Les dangers du révisionnisme culturel
L’hygiénisme est au cinéma de Claude Sautet ce que l’intelligence est aux émissions de Cyril Hanouna: une notion totalement abstraite. Dans son hommage au grand Michel Piccoli, un estimé collègue citait la scène du gigot de
Vincent, François, Paul… et les autres. Avant une mémorable colère qui dit tout le génie du comédien, on y voit un groupe d’amis attablés – vin, viande rouge, bière et cigarettes pour Serge Reggiani. Cette séquence est le reflet de ces années 1970 où entre manger et fumer, il ne fallait pas choisir.
Le spectateur d’aujourd’hui, habitué à plus de restrictions, se dira peut-être que l’insouciance des personnages de Claude Sautet tient de l’inconscience. Mais ce qui fait la force de ses films, et plus généralement du cinéma: ils sont profondément ancrés dans leur époque. Alors oui, forcément, on peut parfois avec le recul être choqué, ou du moins interloqué. Mais s’il y a une chose qui moi me choque, c’est le révisionnisme culturel, cette propension, exacerbée ces dernières semaines, à condamner vertement des oeuvres qui vont à l’encontre de la morale ambiante. Si #MeToo et Black Lives Matter sont des mouvements civiques nécessaires, il m’est insupportable de voir une censure sournoise s’attaquer à des films qui offrent une vision du monde qui n’est pas celle du XXIe siècle.
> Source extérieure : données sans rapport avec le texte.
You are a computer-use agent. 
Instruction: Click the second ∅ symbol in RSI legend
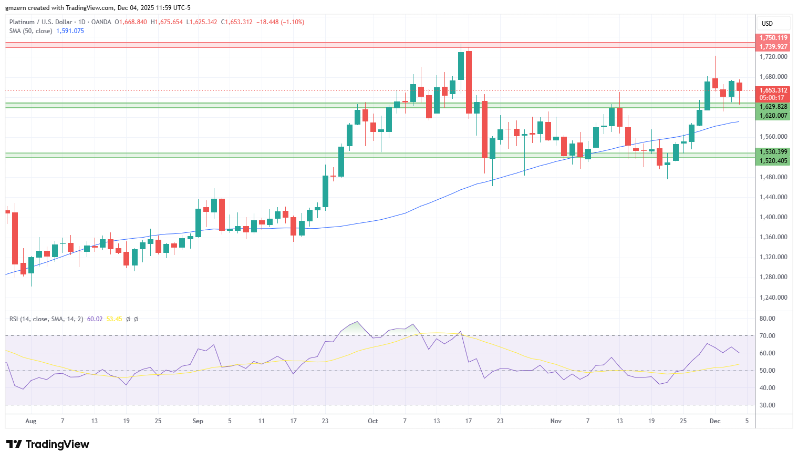[x=136, y=319]
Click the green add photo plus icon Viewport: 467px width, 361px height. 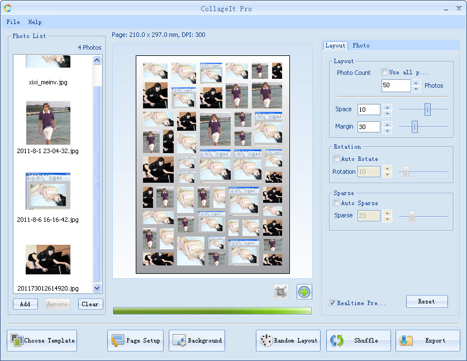304,292
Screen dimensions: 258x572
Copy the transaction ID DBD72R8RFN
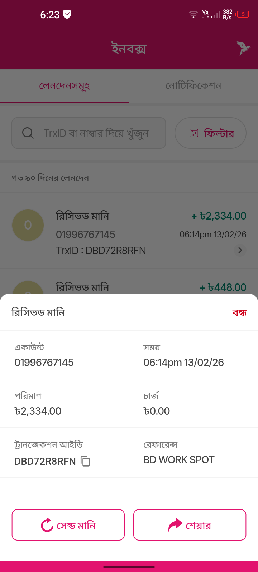pos(85,461)
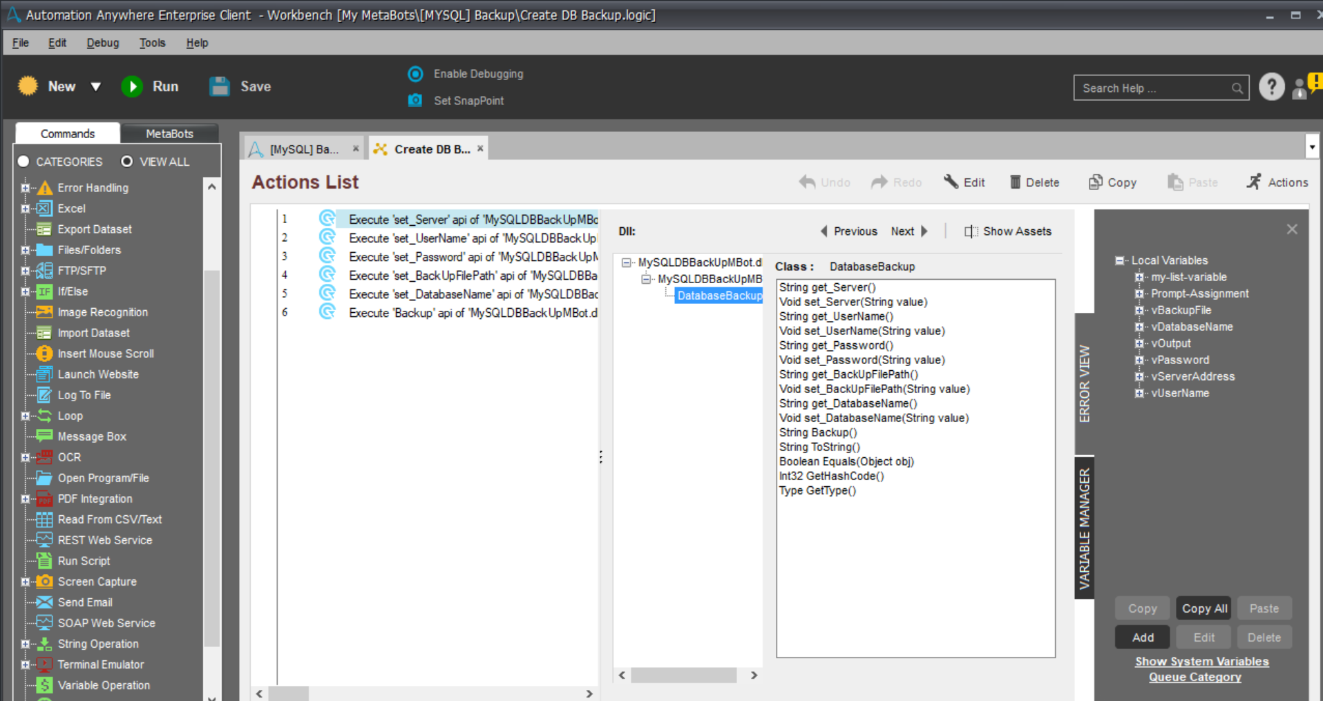Open the Show System Variables link
This screenshot has height=701, width=1323.
point(1201,661)
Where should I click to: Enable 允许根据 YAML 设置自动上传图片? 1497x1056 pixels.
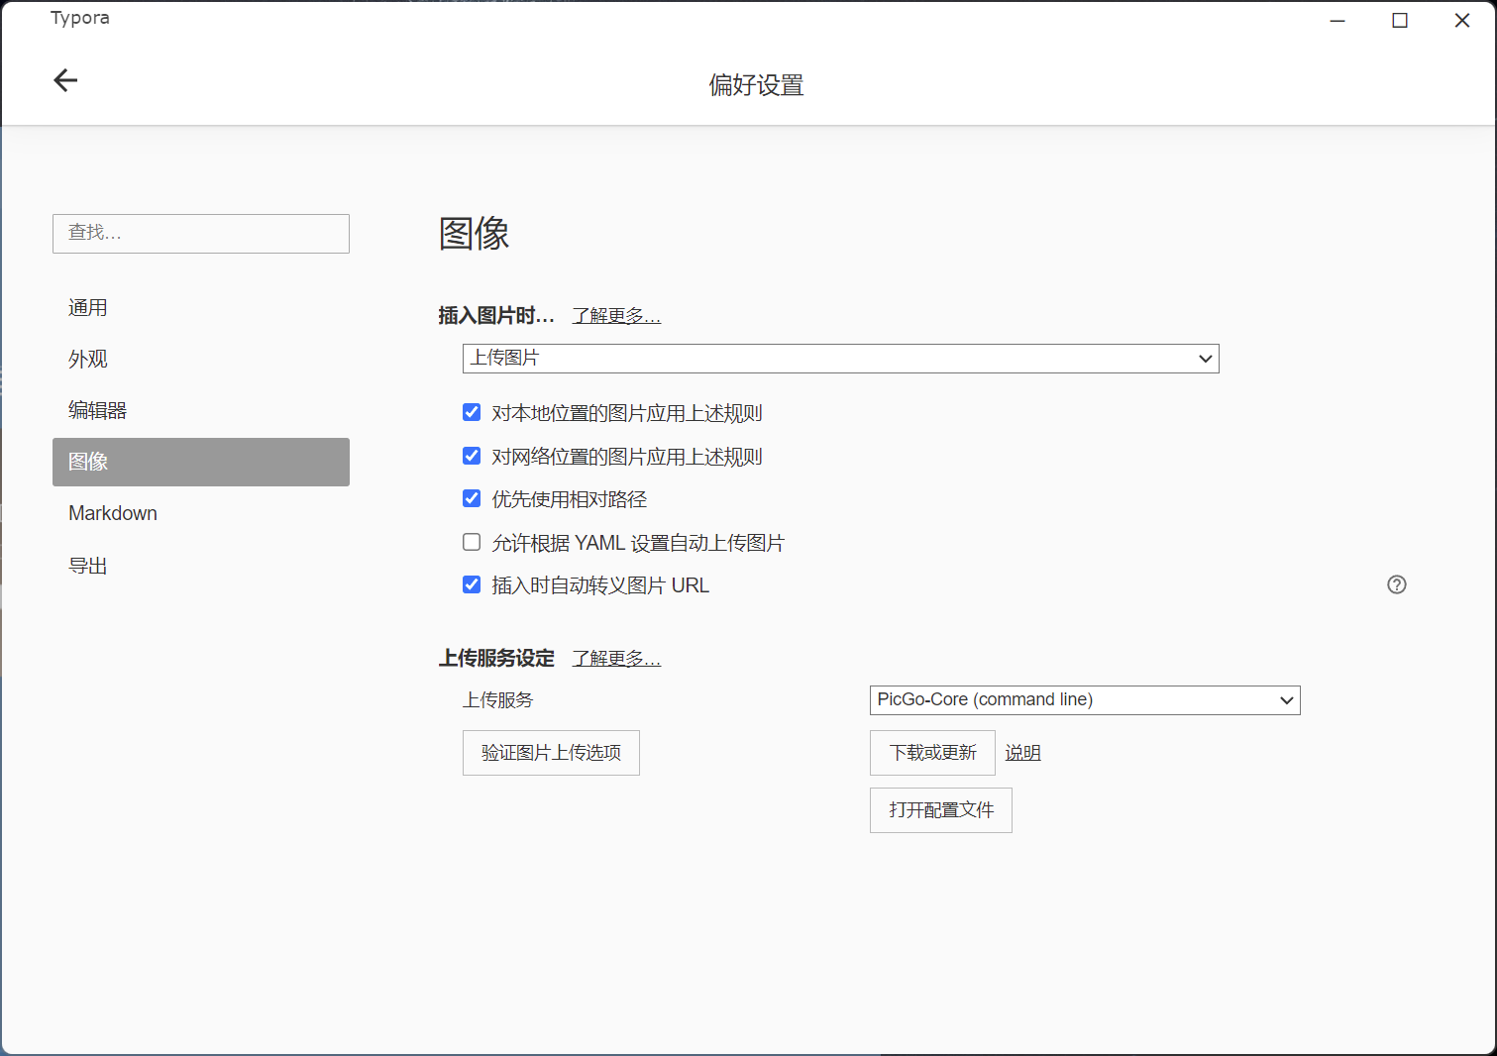[x=471, y=542]
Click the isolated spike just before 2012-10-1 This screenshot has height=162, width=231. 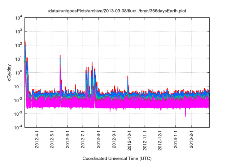[x=128, y=77]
Oui, les westerns proposent une vision de la femme souvent machiste; mais la conquête de l’Ouest n’était pas vraiment une révolution féministe. Oui, Autant en emporte le vent met en scène des personnages afro-américains caricaturaux; mais les sudistes n’étaient pas vraiment partisans de l’abolition de l’esclavage. Il y a aussi Naissance d’une nation, réalisé en 1915 par D. W. Griffith, un long métrage capital pour la construction du langage cinématographique moderne mais qui est aussi une insupportable propagande pour le Ku Klux Klan. Voir ce film permet de se rendre compte à quel point l’industrie du cinéma – comme plus généralement les Etats-Unis – a été trop longtemps dominée par des mâles blancs conservateurs. Il ne faut pas le censurer, mais le recontextualiser.
A l’opposé, le riz Uncle Ben’s, comme d’autres marques, se doit de changer son logo. Ceux qui au nom de la liberté d’expression raillent un puritanisme visant à aseptiser la société n’ont rien compris. Le cinéma, comme la littérature, permet de comprendre la société, son évolution, ses dysfonctionnements, le travail qu’il reste à faire pour tendre vers un monde meilleur. Mais appeler une friandise chocolatée une «tête de nègre» ou utiliser une imagerie rappelant les champs de coton pour vendre du riz est injustifiable.